[What is being asked]
Pictures are to be left out. Return exactly the lines below from the one with "Screen dimensions: 1118x1440" up to and including the one with "the 1177회 강력".

[Entries supplied]

● ● ● ● ●

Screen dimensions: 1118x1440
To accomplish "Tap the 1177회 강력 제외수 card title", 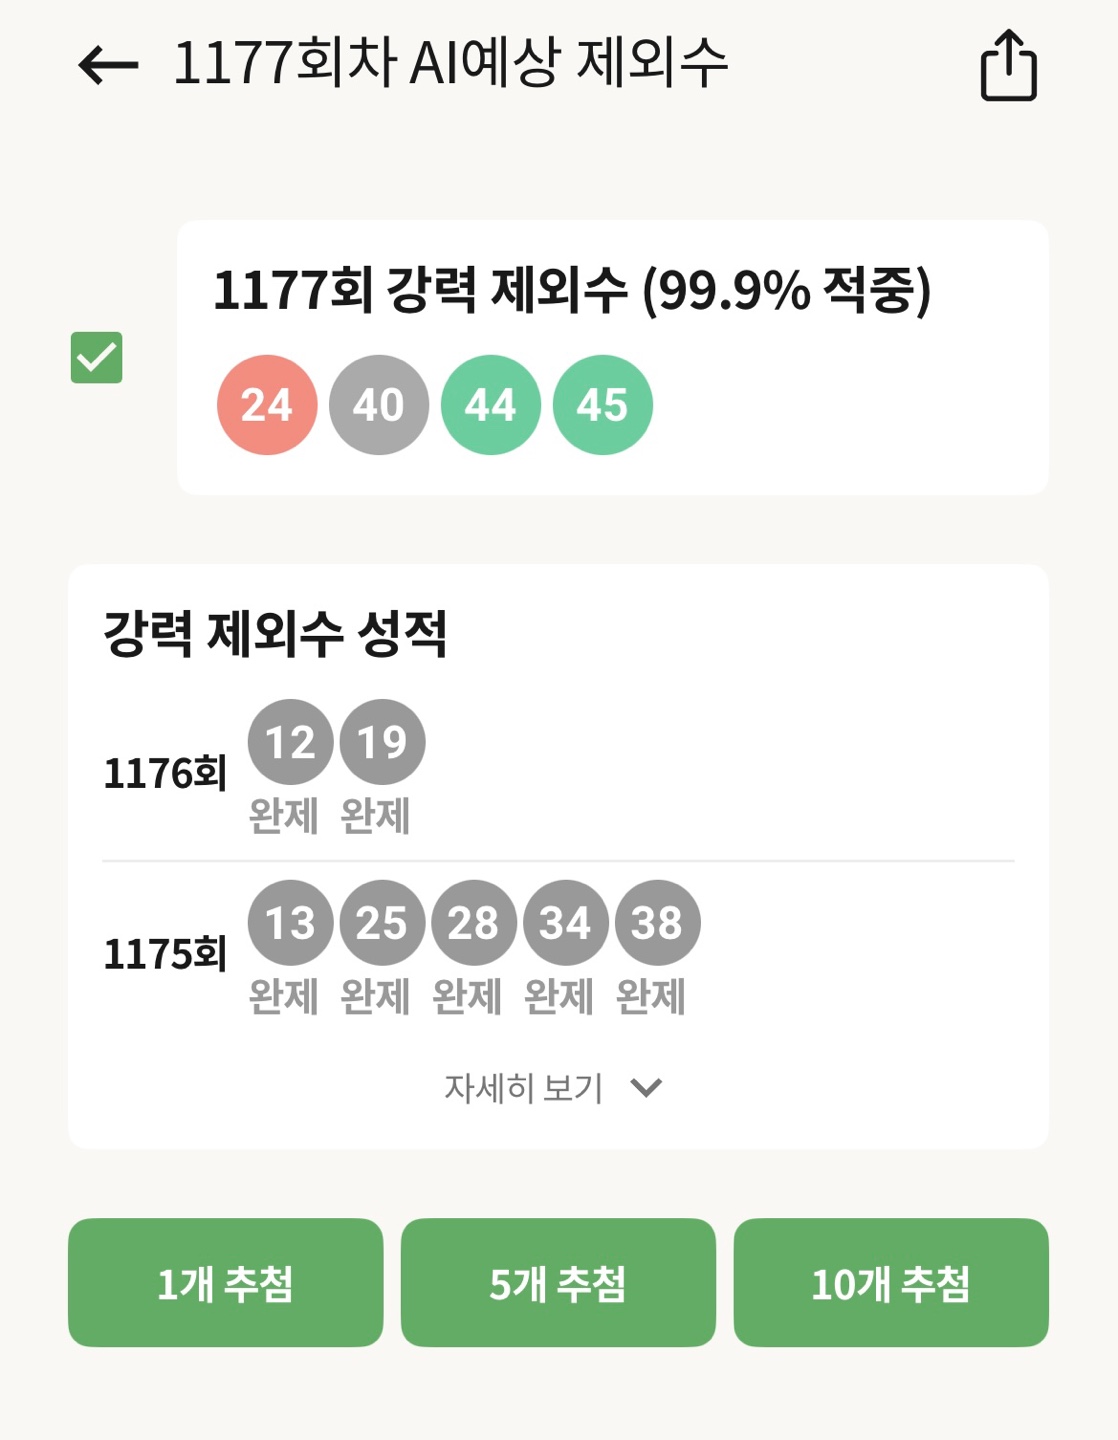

● ● ● ● ●

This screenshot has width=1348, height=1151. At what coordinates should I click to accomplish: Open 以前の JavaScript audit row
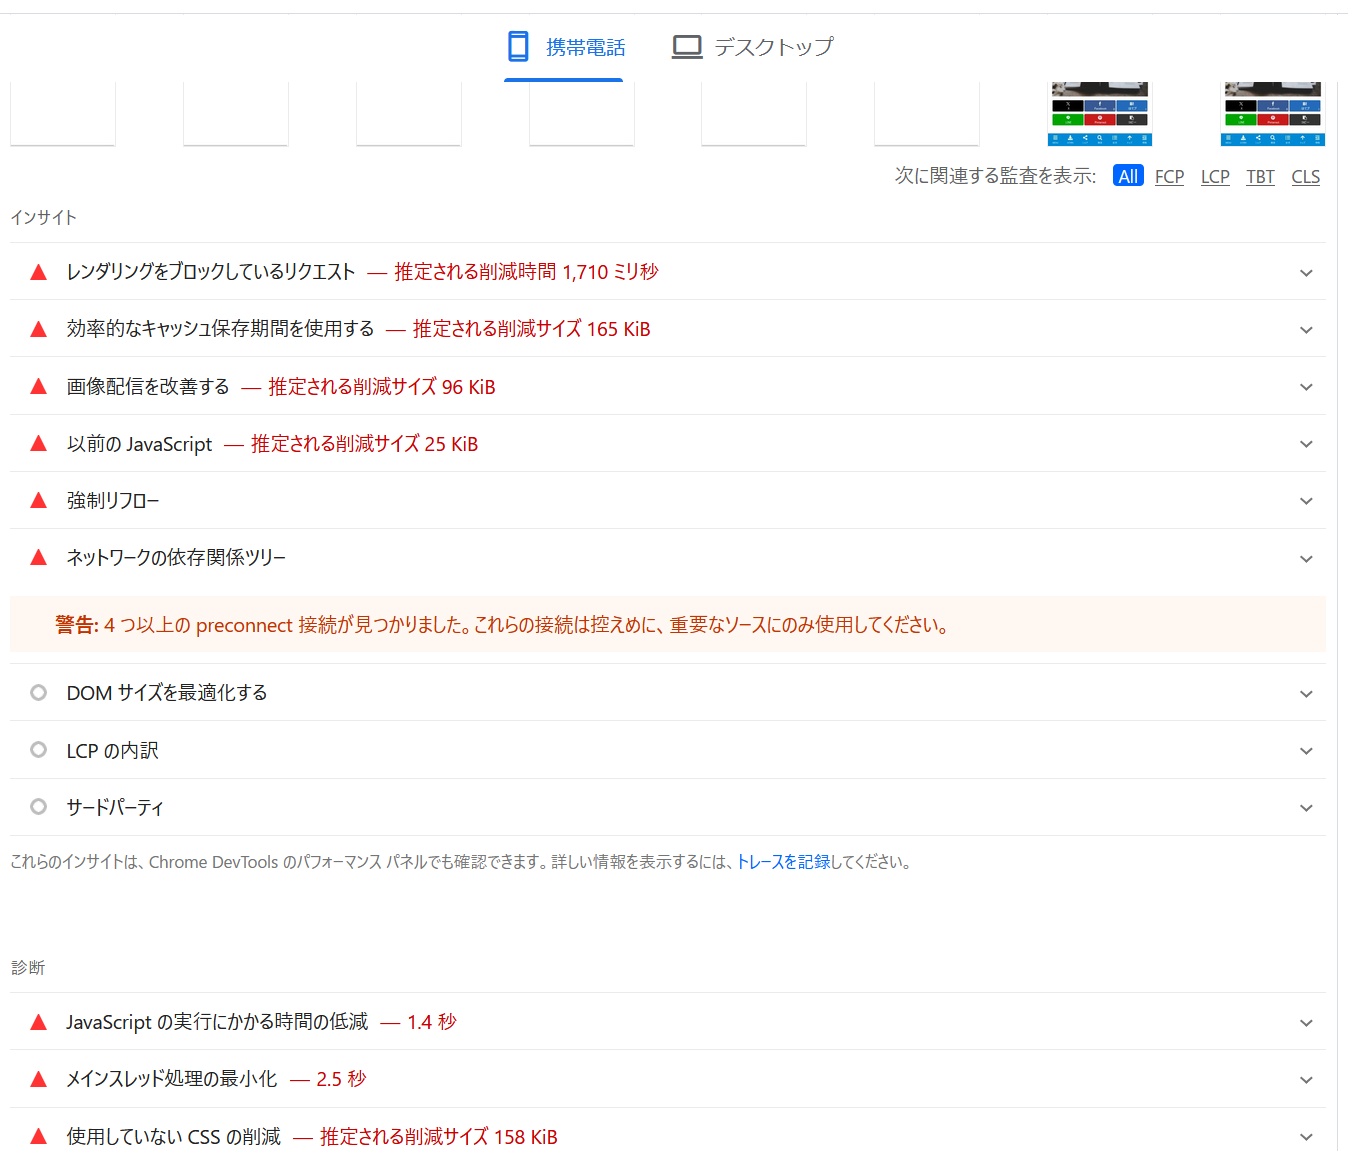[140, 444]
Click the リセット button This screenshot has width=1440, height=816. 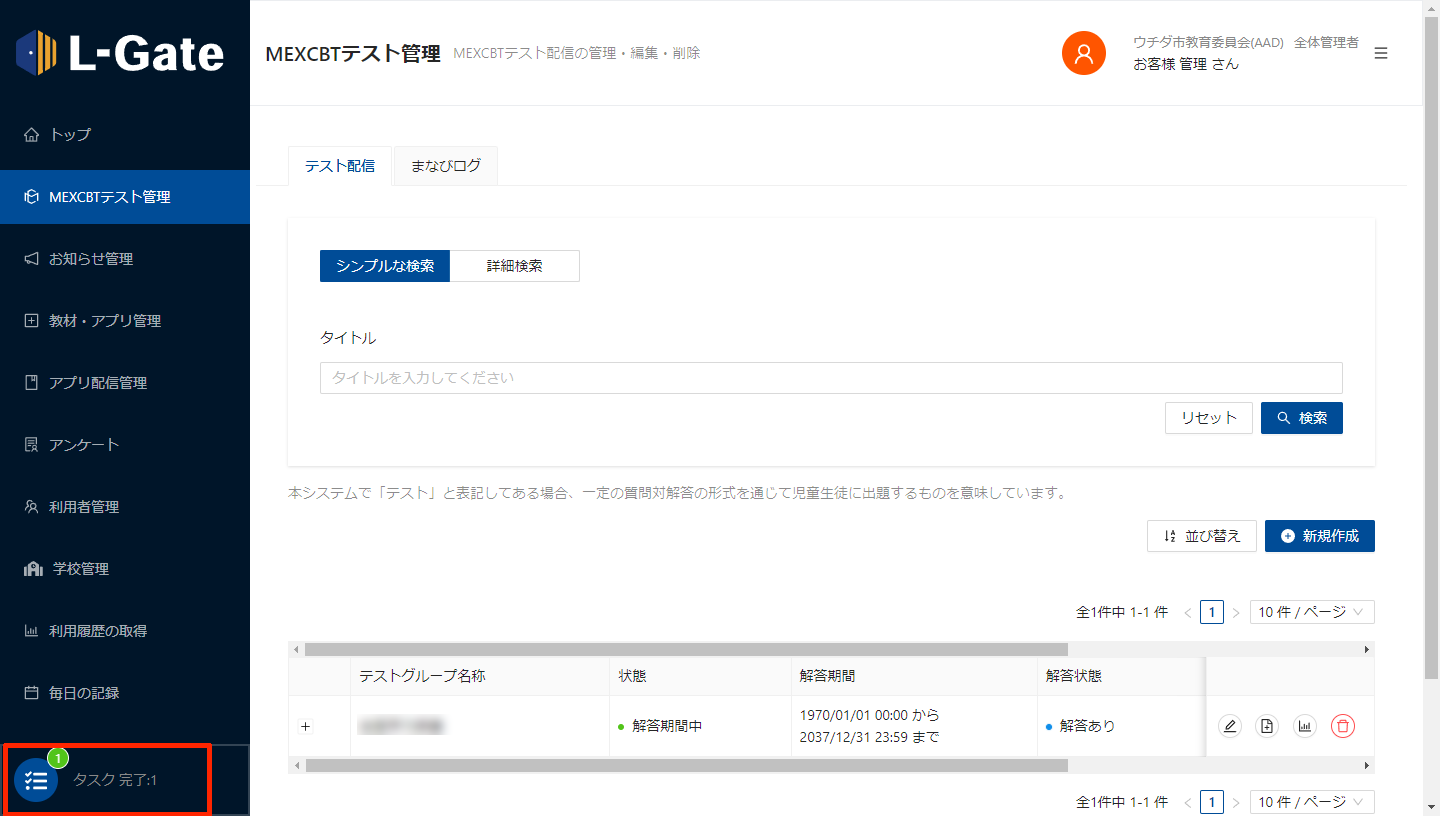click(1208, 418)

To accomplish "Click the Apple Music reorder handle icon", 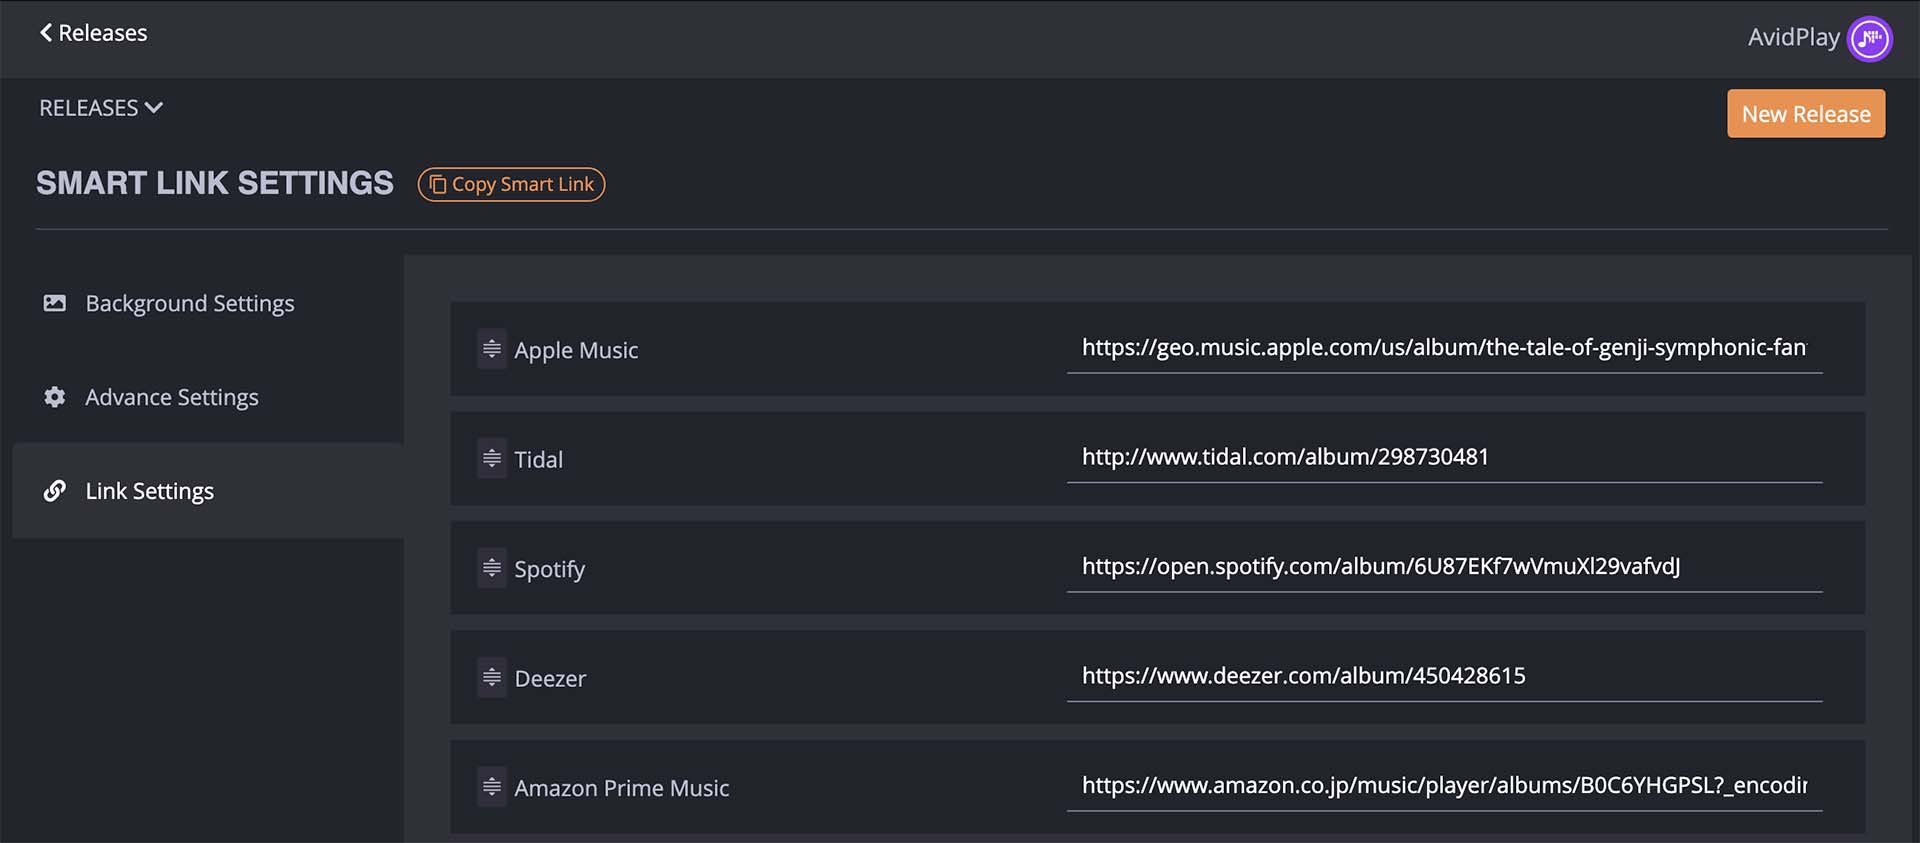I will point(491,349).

● ● ● ● ●

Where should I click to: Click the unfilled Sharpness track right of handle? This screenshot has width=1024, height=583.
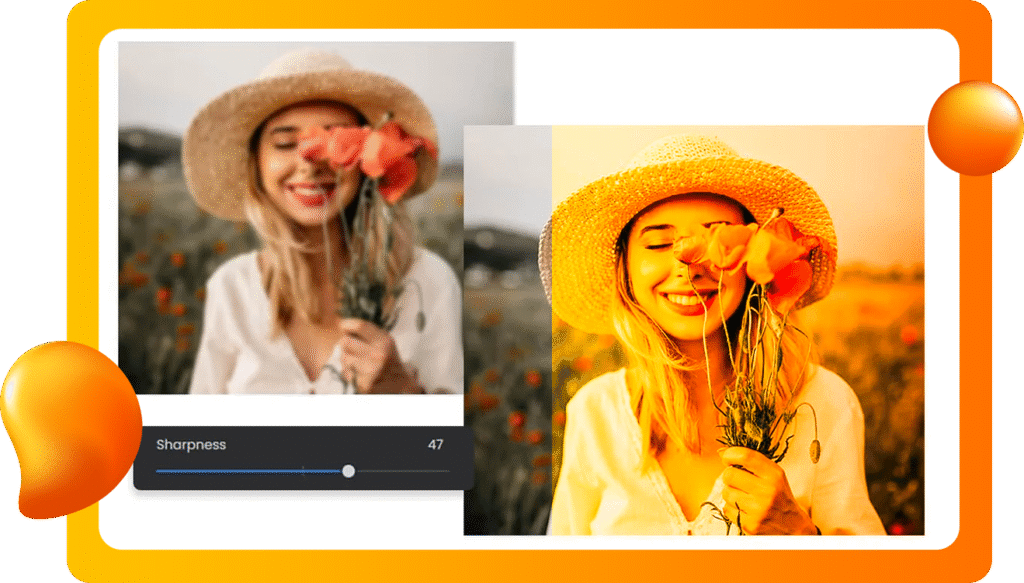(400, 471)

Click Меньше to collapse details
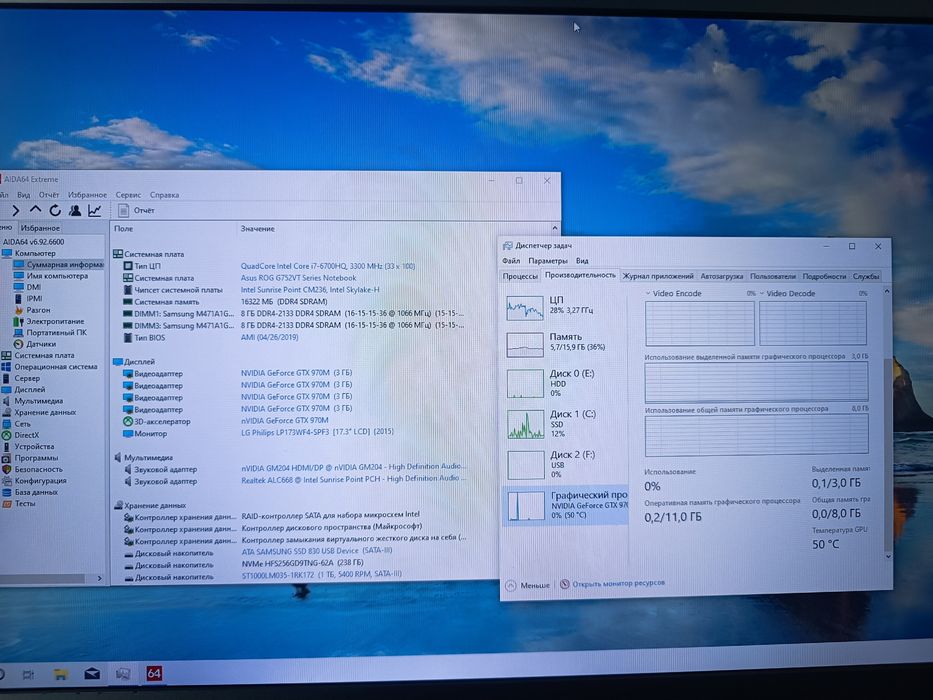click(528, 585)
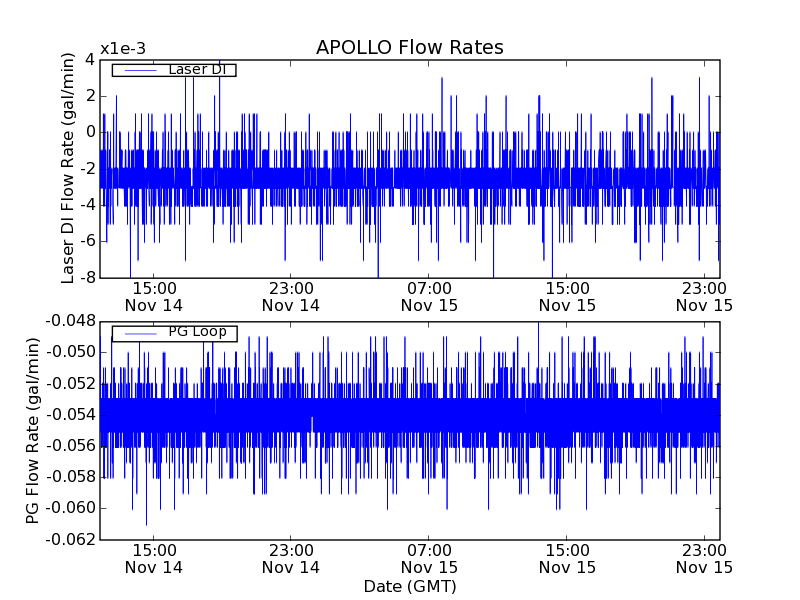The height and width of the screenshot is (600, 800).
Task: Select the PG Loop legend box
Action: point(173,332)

● ● ● ● ●

[Solution for this problem]
Screen dimensions: 1118x1440
To accomplish "Tap the 1177회 강력 제외수 card title", 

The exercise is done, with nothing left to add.